If your job doesn’t involve physical labor, you can wait until you’re comfortable letting them know. Just make sure you give your employer a reasonable amount of time to prepare for your time away.
You will most likely want to tell your direct manager first so you two can plan together how to tell others you work with. It’s completely fine to ask your manager to keep this information confidential until you’re ready to tell others.
If you don’t want to inform your immediate superior right away, feel free to meet with your company’s human resources department to discuss your options. Be prepared to discuss their concerns about how your pregnancy will affect your job.
Being professional and prepared will help reassure your workplace of your commitment to making this a smooth transition.
In the end, the choice over when to share your pregnancy is entirely up to you.
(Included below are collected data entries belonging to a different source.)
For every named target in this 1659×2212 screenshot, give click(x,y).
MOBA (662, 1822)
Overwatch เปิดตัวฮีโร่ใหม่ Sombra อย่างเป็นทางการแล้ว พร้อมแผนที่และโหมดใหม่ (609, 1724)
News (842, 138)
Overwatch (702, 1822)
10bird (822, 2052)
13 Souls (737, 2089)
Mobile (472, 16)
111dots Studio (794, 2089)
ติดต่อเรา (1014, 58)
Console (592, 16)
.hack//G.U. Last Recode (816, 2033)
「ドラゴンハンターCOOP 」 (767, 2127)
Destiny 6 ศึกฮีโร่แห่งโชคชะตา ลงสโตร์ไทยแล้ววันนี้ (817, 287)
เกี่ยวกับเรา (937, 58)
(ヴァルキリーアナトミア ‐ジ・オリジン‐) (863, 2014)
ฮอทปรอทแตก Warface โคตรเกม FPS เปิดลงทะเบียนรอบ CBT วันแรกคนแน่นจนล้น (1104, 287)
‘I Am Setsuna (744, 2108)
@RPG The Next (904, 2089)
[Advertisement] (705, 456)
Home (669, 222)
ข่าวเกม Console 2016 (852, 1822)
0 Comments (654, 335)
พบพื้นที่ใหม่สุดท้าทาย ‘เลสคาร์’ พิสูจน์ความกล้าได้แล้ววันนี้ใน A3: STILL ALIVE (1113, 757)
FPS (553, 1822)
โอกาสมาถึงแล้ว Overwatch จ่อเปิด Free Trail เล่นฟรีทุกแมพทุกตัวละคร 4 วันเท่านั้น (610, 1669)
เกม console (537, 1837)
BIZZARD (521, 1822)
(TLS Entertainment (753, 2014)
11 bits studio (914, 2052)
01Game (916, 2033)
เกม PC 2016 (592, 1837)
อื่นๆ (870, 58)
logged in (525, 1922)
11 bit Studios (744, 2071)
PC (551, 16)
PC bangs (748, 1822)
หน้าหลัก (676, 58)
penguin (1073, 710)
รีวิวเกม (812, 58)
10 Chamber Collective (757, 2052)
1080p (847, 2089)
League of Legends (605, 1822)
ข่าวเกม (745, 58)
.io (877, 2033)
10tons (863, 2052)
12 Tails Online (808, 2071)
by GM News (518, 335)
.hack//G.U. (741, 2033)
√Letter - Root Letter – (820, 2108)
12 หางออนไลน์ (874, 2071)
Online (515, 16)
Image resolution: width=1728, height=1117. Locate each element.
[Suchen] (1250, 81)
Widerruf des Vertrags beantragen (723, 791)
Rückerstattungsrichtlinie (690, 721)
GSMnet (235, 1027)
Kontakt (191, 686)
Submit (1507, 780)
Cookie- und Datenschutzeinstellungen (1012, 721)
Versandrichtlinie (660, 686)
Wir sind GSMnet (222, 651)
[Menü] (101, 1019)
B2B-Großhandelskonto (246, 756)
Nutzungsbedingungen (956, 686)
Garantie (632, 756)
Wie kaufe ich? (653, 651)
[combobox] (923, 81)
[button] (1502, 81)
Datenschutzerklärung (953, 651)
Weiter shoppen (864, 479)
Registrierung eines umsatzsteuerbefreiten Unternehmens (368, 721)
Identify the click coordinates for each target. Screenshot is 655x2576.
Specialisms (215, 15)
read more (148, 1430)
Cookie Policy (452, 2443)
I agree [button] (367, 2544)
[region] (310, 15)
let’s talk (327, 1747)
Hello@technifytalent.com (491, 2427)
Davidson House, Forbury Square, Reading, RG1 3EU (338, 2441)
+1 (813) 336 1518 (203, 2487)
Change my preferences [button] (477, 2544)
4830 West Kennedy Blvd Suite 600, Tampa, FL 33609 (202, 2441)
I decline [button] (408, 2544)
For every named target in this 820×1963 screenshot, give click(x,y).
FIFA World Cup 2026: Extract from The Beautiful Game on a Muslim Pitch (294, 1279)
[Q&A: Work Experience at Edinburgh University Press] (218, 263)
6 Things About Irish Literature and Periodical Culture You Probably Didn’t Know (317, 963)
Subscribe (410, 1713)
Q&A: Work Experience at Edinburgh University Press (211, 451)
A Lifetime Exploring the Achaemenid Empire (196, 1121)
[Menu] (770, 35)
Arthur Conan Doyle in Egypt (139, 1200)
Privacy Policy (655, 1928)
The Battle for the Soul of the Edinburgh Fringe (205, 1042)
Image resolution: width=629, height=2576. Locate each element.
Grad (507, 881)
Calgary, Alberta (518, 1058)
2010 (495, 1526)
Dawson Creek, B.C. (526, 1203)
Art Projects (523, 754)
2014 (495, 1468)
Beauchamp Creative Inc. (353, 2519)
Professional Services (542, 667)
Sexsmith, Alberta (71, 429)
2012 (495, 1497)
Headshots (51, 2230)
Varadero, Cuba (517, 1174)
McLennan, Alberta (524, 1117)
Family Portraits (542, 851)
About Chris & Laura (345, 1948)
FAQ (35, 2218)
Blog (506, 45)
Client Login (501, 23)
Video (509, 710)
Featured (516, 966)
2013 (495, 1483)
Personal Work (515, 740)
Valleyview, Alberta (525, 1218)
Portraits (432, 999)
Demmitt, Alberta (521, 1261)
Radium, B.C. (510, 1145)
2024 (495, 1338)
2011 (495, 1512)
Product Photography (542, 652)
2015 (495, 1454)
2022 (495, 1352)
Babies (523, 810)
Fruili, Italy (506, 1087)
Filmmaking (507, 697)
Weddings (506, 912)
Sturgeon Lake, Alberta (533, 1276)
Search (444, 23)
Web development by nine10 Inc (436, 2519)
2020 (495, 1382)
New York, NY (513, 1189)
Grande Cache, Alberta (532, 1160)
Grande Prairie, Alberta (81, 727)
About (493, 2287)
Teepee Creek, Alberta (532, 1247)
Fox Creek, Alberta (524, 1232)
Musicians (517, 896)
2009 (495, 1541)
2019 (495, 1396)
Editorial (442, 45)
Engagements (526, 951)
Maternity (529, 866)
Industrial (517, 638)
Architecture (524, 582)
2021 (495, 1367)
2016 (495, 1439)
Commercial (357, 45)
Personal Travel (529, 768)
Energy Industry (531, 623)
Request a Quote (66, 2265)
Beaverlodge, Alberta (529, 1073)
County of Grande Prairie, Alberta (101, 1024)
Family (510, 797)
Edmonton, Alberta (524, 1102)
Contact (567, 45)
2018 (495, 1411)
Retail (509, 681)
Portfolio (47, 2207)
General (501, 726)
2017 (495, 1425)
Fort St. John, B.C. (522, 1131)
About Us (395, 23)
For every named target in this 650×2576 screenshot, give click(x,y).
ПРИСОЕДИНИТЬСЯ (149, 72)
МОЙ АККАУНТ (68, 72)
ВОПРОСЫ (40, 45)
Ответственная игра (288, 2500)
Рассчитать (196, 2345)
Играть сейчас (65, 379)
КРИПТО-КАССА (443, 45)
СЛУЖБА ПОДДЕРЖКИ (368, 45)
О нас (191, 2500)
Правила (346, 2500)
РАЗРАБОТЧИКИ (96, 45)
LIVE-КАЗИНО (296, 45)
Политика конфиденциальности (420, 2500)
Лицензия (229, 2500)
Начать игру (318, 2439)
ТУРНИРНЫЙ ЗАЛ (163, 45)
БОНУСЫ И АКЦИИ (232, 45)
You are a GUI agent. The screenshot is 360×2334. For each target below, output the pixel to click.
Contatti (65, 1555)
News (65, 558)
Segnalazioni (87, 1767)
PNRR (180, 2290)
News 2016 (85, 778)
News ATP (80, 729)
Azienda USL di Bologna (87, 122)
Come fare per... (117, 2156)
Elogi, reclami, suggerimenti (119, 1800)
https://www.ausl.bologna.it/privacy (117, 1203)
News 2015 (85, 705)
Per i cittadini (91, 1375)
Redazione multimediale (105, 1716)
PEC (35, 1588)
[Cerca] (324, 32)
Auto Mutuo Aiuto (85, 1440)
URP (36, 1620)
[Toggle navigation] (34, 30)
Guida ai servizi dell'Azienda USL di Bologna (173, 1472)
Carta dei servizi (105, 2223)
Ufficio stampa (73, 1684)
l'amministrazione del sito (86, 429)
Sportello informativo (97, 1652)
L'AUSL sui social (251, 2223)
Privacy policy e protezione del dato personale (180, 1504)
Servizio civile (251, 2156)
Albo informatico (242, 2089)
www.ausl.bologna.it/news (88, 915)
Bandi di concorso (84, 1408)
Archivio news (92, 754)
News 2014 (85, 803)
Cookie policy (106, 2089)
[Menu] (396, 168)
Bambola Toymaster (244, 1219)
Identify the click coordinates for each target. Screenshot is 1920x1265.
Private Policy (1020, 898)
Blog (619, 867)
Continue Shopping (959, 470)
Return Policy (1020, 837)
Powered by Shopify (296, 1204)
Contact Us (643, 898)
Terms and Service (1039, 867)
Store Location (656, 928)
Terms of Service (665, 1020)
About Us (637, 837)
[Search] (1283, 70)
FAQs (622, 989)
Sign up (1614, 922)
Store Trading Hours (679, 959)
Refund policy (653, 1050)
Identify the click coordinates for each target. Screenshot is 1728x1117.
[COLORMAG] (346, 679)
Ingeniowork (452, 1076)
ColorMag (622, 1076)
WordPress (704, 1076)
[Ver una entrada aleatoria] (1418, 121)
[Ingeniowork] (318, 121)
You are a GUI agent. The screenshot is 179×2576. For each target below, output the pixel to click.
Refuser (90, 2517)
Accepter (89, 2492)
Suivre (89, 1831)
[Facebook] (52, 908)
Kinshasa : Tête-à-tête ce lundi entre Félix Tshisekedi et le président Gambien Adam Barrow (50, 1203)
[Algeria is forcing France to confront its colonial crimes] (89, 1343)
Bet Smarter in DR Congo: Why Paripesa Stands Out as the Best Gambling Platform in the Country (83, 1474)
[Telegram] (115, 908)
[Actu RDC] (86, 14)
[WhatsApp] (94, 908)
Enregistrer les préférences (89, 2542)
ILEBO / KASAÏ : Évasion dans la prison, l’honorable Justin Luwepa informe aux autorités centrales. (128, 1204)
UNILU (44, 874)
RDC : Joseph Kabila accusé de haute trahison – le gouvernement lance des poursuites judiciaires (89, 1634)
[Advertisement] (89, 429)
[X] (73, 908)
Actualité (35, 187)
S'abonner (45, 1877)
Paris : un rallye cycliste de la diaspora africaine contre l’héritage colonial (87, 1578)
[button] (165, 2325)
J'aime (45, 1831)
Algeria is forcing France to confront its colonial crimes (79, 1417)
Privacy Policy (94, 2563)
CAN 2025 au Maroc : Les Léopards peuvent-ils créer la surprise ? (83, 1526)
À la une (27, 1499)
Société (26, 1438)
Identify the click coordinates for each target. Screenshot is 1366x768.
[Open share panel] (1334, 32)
You can tell friends and family right away, or wait until you know more about the health of you and your baby.
To help make your decision, you may want to ask yourself these questions:
- Do I have a high-risk pregnancy or other factors that increase my miscarriage risk?
- Will telling everyone make me feel more comfortable, or less comfortable?
- Do I have certain work or lifestyle factors that make telling sooner important?
- Do I want a large network of support if something happens?
The beginning of pregnancy can be both exciting and frightening. Try to relax and enjoy the journey.
A lot of women choose to announce their pregnancy at the end of the first trimester because the risk of miscarriage is greatly reduced and their pregnancy “bump” may no longer be easy to hide. Of course, announcing at the 12-week mark isn’t required and the choice is entirely up to you.
Whether or not you tell the whole world right away, make sure to tell your doctor if you’re pregnant or trying to get pregnant. Schedule a prenatal appointment, take your vitamins, and keep up with good eating and exercise habits.
Try to take care of yourself and your baby-to-be. No matter when you share the news, it’ll surely be reason to celebrate.